Students have been asked to secure a negative coronavirus test before leaving, but since these aren’t obligatory and a positive result forces them to spend another fortnight self-isolating on campus, lots are opting out. A survey of 1,000 students by marketing agency Hype Collective found that 31% aren’t planning to get a test.
“Personally I don’t know anyone booking one, because if it’s positive you’re here on your own longer, so they’d rather just not know,” says Rosie Tiffin, a first-year student at the University of Manchester.
Even if students do want a test, the National Union of Students is concerned that they won’t have access to them due to capacity issues, and there is uncertainty over what happens in the event of a positive result.
“If students have to self-isolate there is currently no guaranteed government or university support for them. Students remain unjustly excluded from the £500 low-income self-isolation payment and, as SAGE have identified, financial insecurity means people can struggle to comply fully,” says NUS vice-president for higher education, Hillary Gyebi-Ababio.
Finances are a problem for Rosie, whose priority is returning to her hometown of Huntingdon to resume working for two local pubs and get out of her overdraft. “I was originally expecting to get a term time job in Manchester, but then Covid happened and lockdown has ruined that,” she says.
Rosie also wants to celebrate her December birthday with friends at home, since she’s struggled to find her tribe at university as a result of a social circle restricted by Covid rules. It’s been hard for her to find someone with whom to search for a student flat for next year, a worry that threatens to disturb her Christmas break. “Everyone in my halls has decided their groups and for housing next year, which you’re meant to do early, and I haven’t taken part in that. It can be isolating,” she says.
The silver lining for Rosie is that she enjoys her course. But this isn’t the case for everyone. A recent poll of over 1,000 students by the Higher Education Policy Institute showed that just over half are satisfied with their online teaching, while a similar proportion said they were worried about the return to term next year.
This is a concern for Lauren Power, a second-year student at Bath Spa, whose parents’ house is in rural Derbyshire.
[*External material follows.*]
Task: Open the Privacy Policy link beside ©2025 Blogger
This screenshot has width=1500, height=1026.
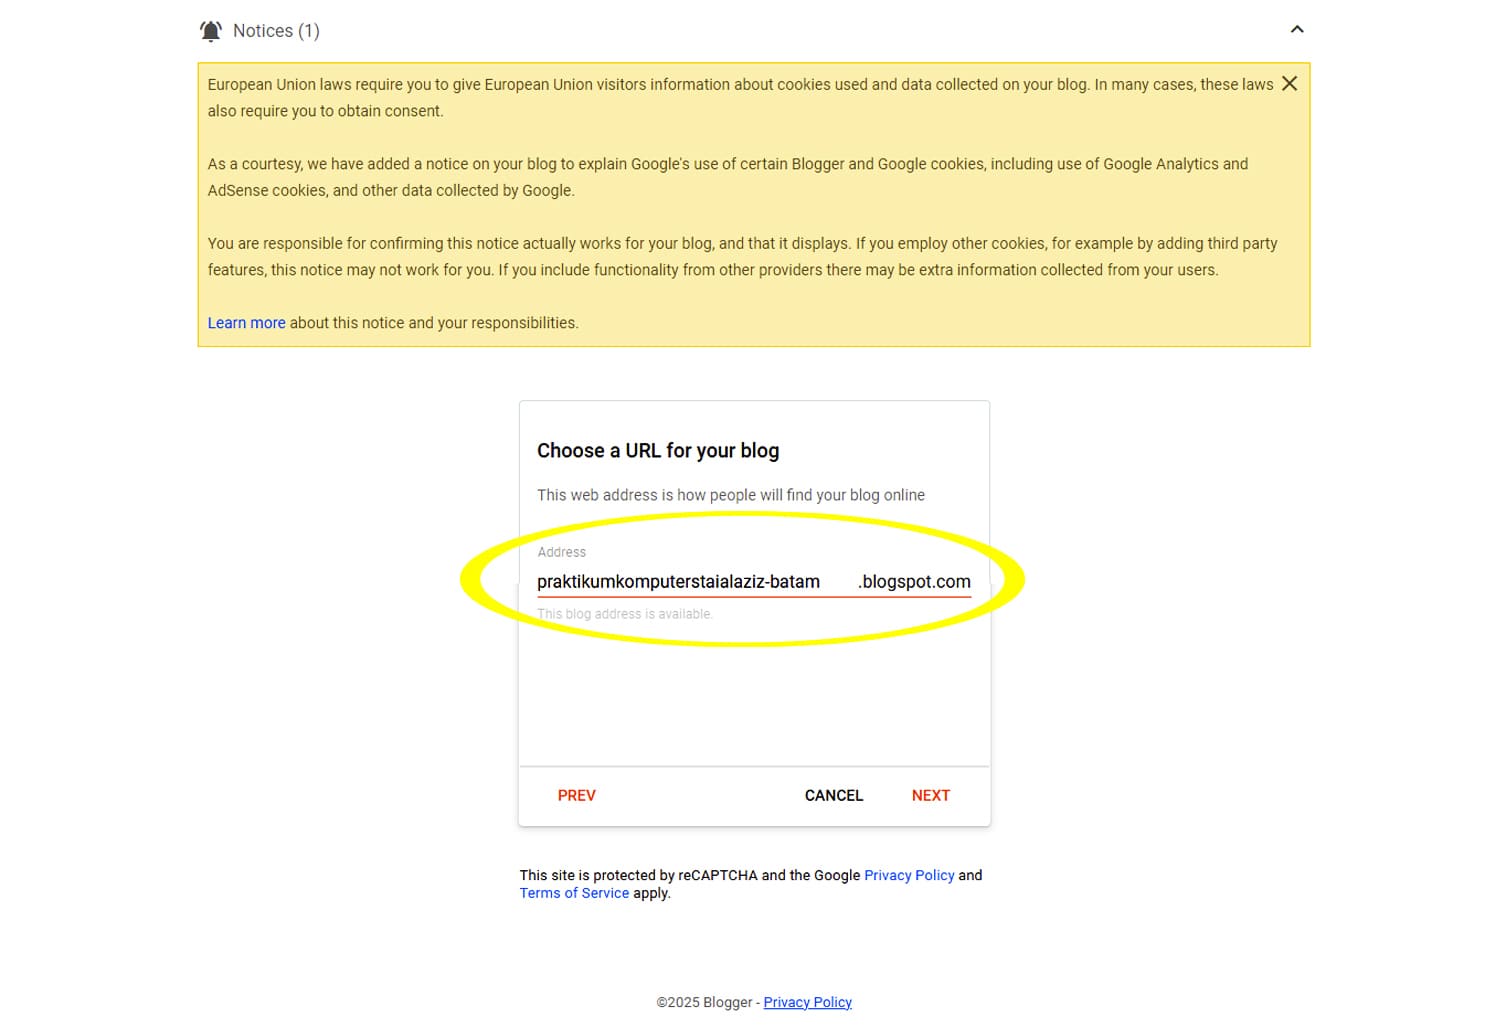Action: pos(807,1002)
She’s worried that the government’s plans to stagger 1.2 million students’ return to English universities until 7 February, and to study online at home in the meantime, could mean that she’s expected to log onto her lectures using her family’s shaky WiFi connection.
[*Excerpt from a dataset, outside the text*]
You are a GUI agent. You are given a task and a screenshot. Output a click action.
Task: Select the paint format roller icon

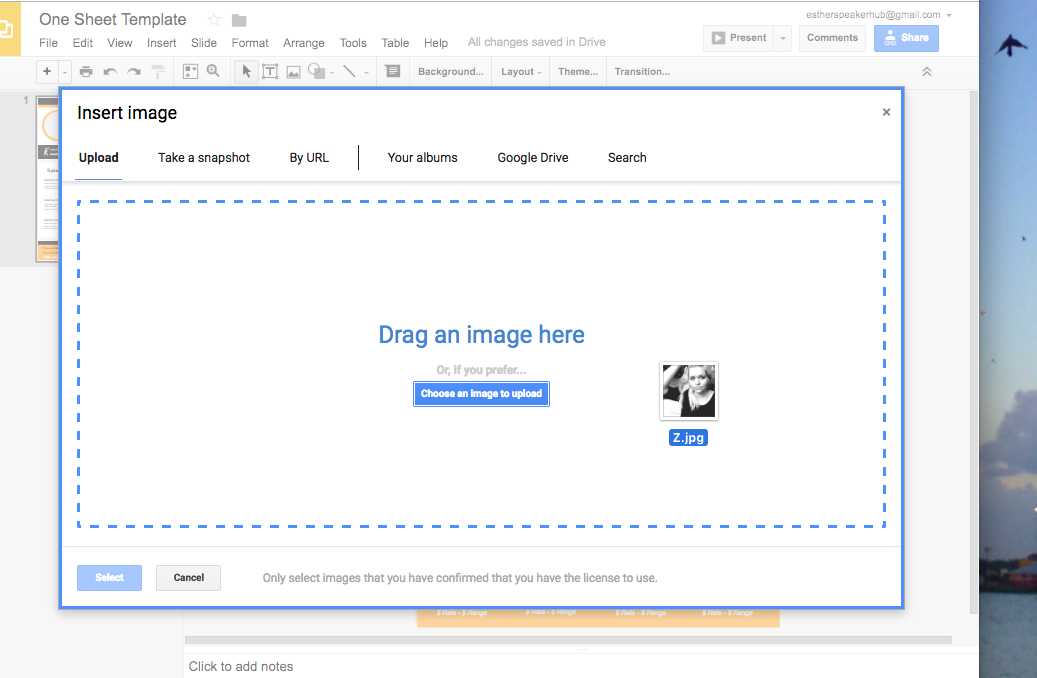[158, 71]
While there will be exemptions for students who need them – campuses will remain open for students who don’t have homes to go to, such as care-leavers and those estranged from their families – she feels that there hasn’t been enough communication with students about what to expect from the return to university.
“I’m in halls of residence and they want us to book a slot to move out in, and want us to book slots to come back, but we haven’t had any information about when to book them, which isn’t very helpful for booking trains in advance to get them as cheap as possible,” she says.
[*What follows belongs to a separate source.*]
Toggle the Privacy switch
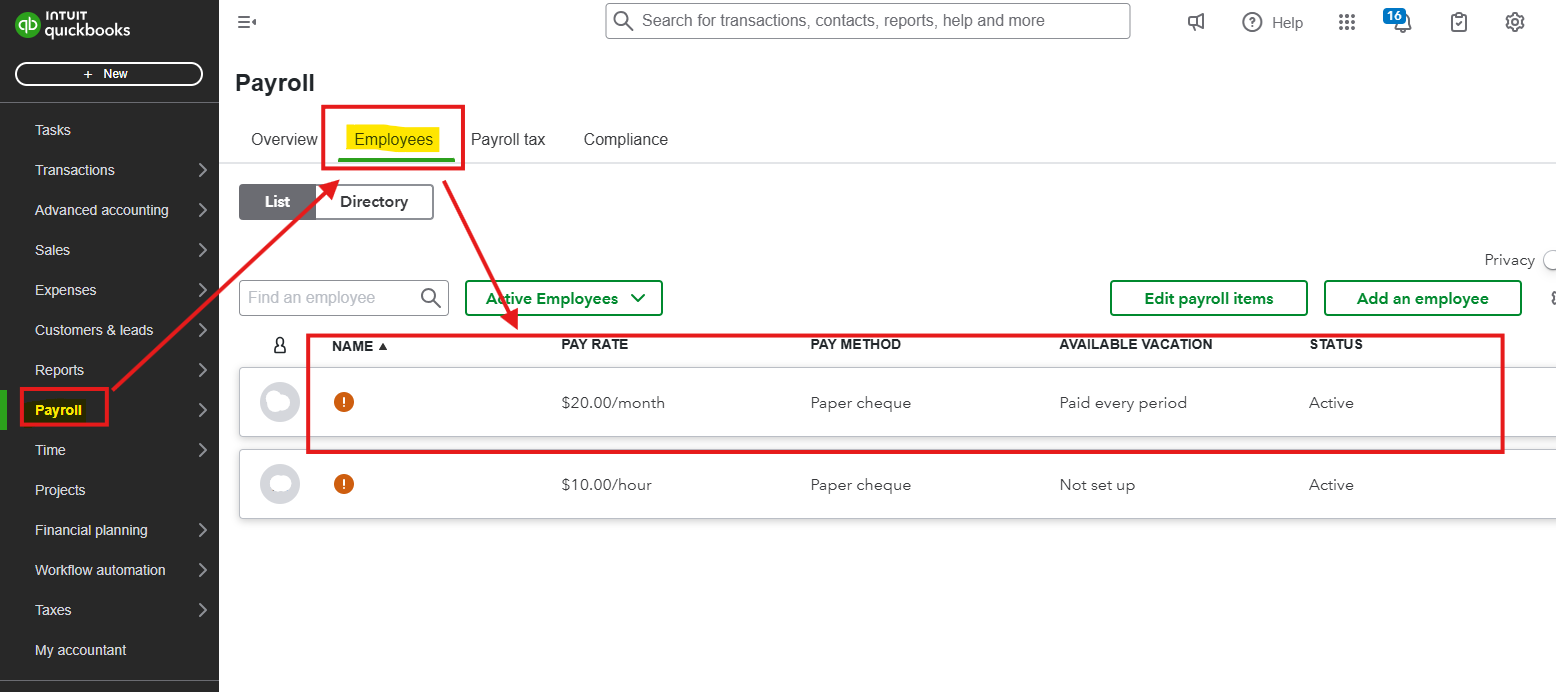1556x692 pixels. 1549,260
While there have been worries that students might drop out, recent Student Finance England figures suggest that numbers are below last year’s, with 5,500 students withdrawing from their courses this autumn, compared with 6,100 last year. However, these figures only cover the period up until 29 November, and concerns persist among universities that some students may not return after the Christmas break.
Ellie Joliffe is one of the students who dropped out in November. “The combination of the debilitating effects of the virus with complete social isolation, which was strictly monitored by security guards, created a hostile and unwelcoming environment to tackle some of the most challenging academic work I’ve ever been set,” she says. “Freshers week wasn’t something I had expected, but I certainly didn’t imagine being locked inside my university room without even access to the kitchen.”
While the same won’t be true for many students, this was the right decision for Ellie. She’s secured a job as a care assistant and is making tentative travel plans for next year. She’s even opted to switch degree to a five week intro programme at a radical new university, the London Interdisciplinary School, which mixes arts, science and business skills.
For those students who do plan to remain, several weeks with their families will be a welcome break from isolation and studying online. But Helen is anxious about what she’ll go back to. “I’m kind of worried about next term, because this one’s been rough emotionally. I’ve just been on autopilot doing nothing but studying,” she says. “I just think for my mental health it’s going to be a difficult one.”